One aspect of the character of the Son was to submit himself to crucifixion for the sake of other people. This is what baptism is symbolic of (See Introduction). Just before Jesus went to the cross to die, he said, "I have a baptism to be baptized with" (Luke 12:50), talking about his coming death, burial, and resurrection, which is a type of baptism. All Christians have been called to follow Jesus (Matthew 8:22; 10:38; 19:21; Mark 8:34; 10:21; Luke 9:23; 9:59; 18:22), which means taking up our crosses (Matthew 10:38; 16:24; Mark 8:34; 10:21; Luke 9:23; 14:27), by totally denying ourselves (Matthew 16:24; Mark 8:34; Luke 9:23). By doing this, our "old man" (which is self) becomes crucified, and we become buried with him by baptism into death (Romans 6:4). (See #8.2 Baptized into Jesus Christ.)
Another aspect of Jesus' character was to be in total subjection to his Father. He was an example to us, showing us how we should be in relationship with God as our Father. Jesus could do nothing of his own self (John 5:19; 5:30; 8:28), but spoke only what the Father told him to say (John 3:34; 8:28; 12:50; 14:10; 17:8), and did only what the Father showed him to do (John 5:36; 9:4; 17:4). As we are meant to become sons of God (John 1:12; 1 John 3:2), then we should grow into a similar total subjection to God, being led by his Spirit (Romans 8:14), which is the Spirit of his son who indwells us (Romans 8:15; Galatians 4:6).

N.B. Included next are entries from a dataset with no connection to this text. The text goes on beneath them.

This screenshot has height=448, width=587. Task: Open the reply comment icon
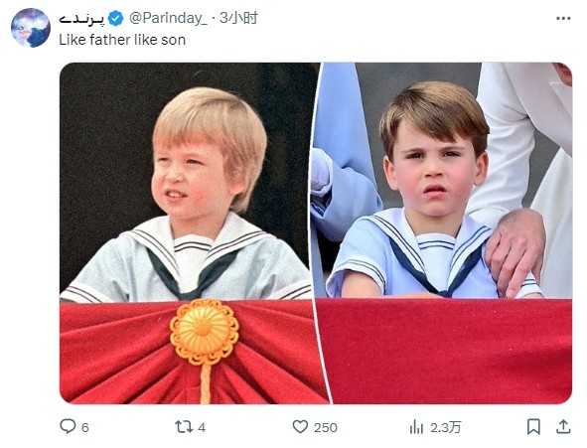pos(68,426)
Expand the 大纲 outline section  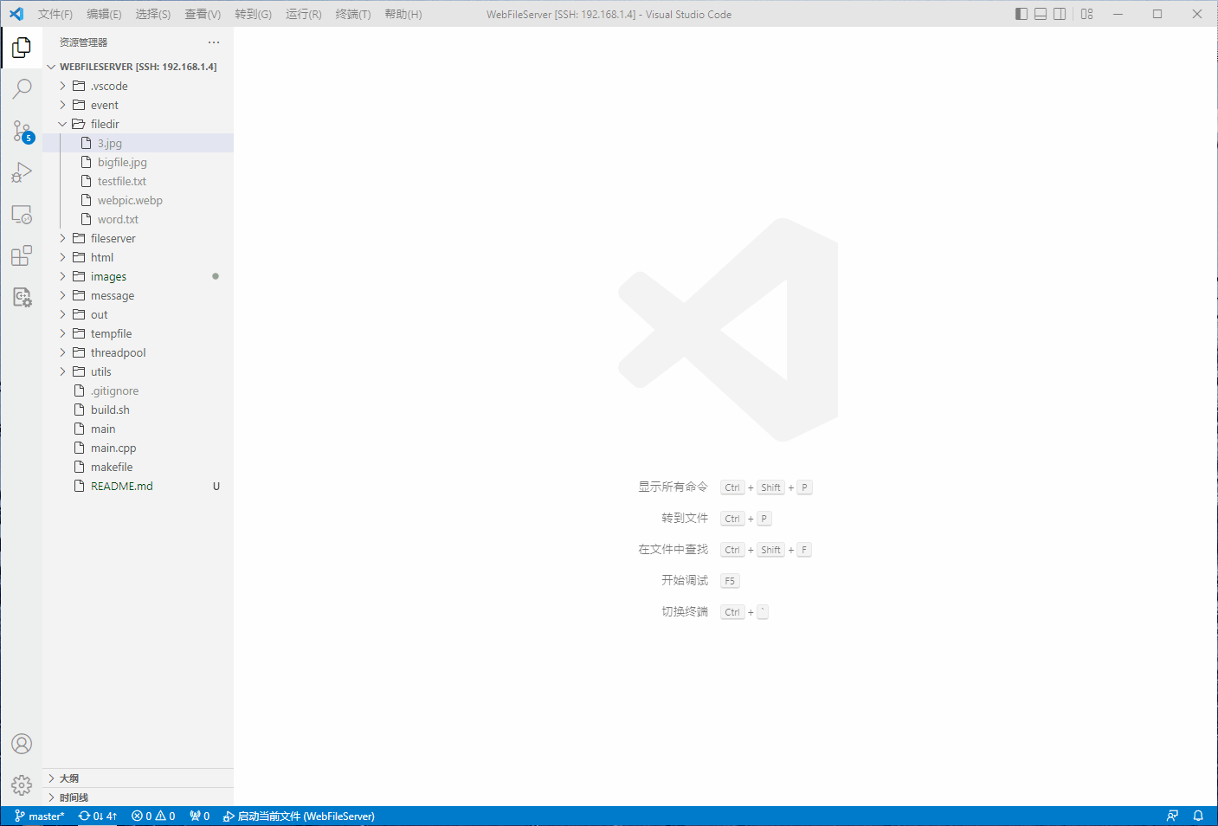point(69,778)

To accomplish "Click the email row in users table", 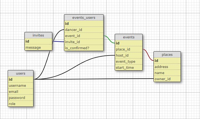I will 21,91.
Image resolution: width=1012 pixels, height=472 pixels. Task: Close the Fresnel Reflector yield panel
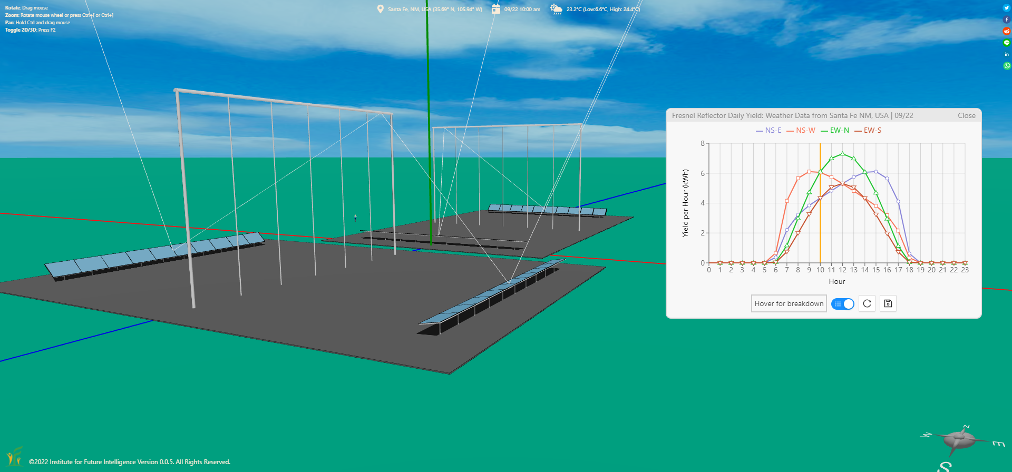pos(966,115)
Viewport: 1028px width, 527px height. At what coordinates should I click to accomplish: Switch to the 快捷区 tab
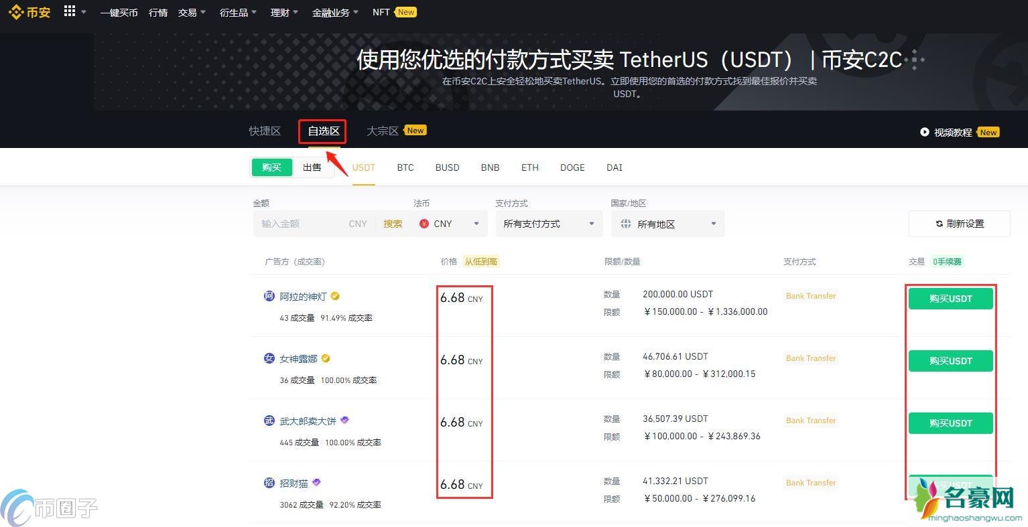point(265,131)
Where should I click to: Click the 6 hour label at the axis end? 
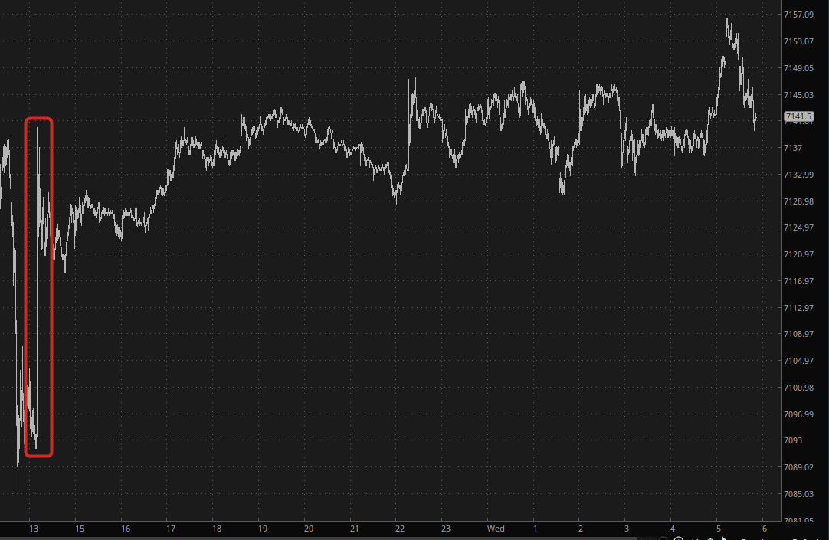(x=765, y=529)
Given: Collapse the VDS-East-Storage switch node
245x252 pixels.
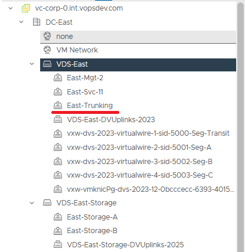Looking at the screenshot, I should coord(32,203).
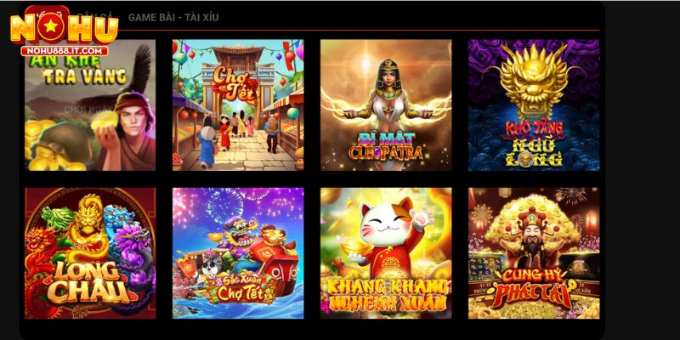The image size is (680, 340).
Task: Launch the Sắc Xuân Chợ Tết game
Action: point(238,253)
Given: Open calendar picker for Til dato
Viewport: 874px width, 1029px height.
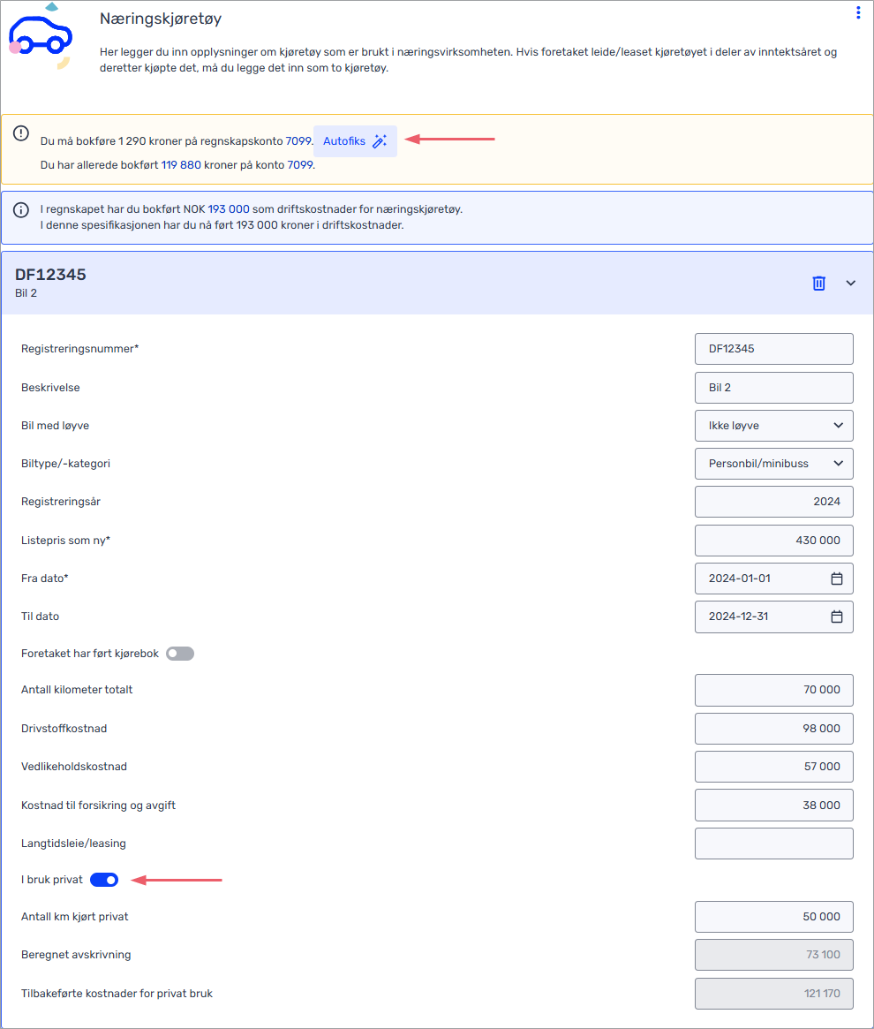Looking at the screenshot, I should 837,617.
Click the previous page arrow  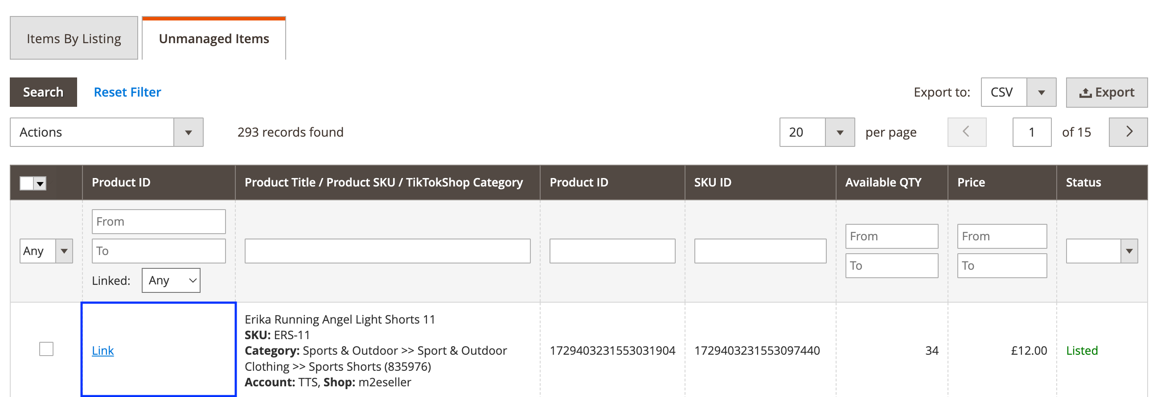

#5.113 The character of the Holy Spirit

This is a baptism into spiritual holiness, after which we are "set apart" for God's service. God has commanded:

(Leviticus 11:44) "For I am Yahweh your God; you shall therefore sanctify yourselves, and you shall be holy; for I am holy."
(Leviticus 20:7) "Sanctify yourselves therefore, and be holy: for I am Yahweh your God."
(Leviticus 20:26) "And you shall be holy to me: for I Yahweh am holy."
(1 Peter 1:16) "You be holy; for I am holy."

This spiritual holiness is therefore God's will for us, as other scriptures also indicate (Ephesians 1:4; 1 Thessalonians 4:3-4, 4:7; 1 Peter 1:15), and is required for us to obtain eternal life (Matthew 7:21 with 1 Thessalonians 4:3; Romans 6:22; 2 Thessalonians 2:13; Hebrews 12:14). This sanctification is a process of putting off "our old man" (Ephesians 4:22) and putting on the "new man", which is Jesus Christ (Romans 13:14; Ephesians 4:24). As the Holy Spirit comes in Jesus' name (John 14:25), that is in his authority and character, he will sanctify us to be holy like Jesus:

(Hebrews 2:11) "For both he who sanctifies and those who are sanctified are all of one1."


There is another analogy that we could make, but before we explain this more fully we need to understand a little about the Godhead, so let us examine this first. We see that "the Father, the Word, and the Holy Spirit: ... are one1" (1 John 5:7), and Jesus said, "I and my Father are one1" (John 10:30), "he who has seen me has seen the Father" (John 14:9). How then are they one? Look at the prayer that Jesus prayed to his Father just before he died:

(John 17:20-23) "Neither do I pray for these (the apostles) alone, but for them also who will believe on me through their word;
That they all may be one1; as you Father are in me, and I in you, that they also may be one1 in us:
... that they may be one1, even as we are one1:
I in them, and you in me, that they may be made perfect in one1."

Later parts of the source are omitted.